● **WHAT NEEDS TO BE DONE**
There is material below. Print exactly the lines starting at the line with "Given: Click OK in the About Windows dialog" and ending at the line with "Image resolution: width=542", ends included, and no others.

● **SOURCE INFORMATION**

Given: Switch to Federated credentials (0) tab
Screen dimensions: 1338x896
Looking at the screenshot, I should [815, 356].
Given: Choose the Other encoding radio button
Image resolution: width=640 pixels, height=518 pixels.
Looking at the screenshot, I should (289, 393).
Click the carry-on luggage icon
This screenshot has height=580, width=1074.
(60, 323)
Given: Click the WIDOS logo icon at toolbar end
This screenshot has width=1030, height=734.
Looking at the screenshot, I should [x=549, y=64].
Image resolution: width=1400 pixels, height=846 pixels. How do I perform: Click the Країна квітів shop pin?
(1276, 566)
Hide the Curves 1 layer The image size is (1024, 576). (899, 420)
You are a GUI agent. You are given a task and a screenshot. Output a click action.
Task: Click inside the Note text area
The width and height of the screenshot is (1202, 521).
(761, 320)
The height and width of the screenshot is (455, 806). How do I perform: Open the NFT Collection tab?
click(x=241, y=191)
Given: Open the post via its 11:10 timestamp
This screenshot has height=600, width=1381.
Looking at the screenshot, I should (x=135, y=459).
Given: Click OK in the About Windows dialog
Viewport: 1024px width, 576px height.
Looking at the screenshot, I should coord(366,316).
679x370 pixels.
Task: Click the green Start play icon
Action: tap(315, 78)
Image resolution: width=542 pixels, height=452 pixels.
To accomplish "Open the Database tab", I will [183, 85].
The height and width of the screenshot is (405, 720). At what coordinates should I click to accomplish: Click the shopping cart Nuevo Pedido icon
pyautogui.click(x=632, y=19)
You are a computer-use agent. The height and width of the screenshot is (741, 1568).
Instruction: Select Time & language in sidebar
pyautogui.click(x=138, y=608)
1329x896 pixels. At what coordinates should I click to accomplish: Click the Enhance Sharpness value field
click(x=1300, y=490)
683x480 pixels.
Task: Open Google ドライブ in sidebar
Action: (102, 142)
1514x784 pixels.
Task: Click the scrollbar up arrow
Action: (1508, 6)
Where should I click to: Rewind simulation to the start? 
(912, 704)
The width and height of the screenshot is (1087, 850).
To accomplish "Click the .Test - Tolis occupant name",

● **ANSWER AREA**
Given: Click OK in the About Windows dialog
Viewport: 1024px width, 576px height.
Looking at the screenshot, I should coord(366,316).
679x370 pixels.
Task: Click the green Start play icon
Action: tap(315, 78)
Image resolution: width=542 pixels, height=452 pixels.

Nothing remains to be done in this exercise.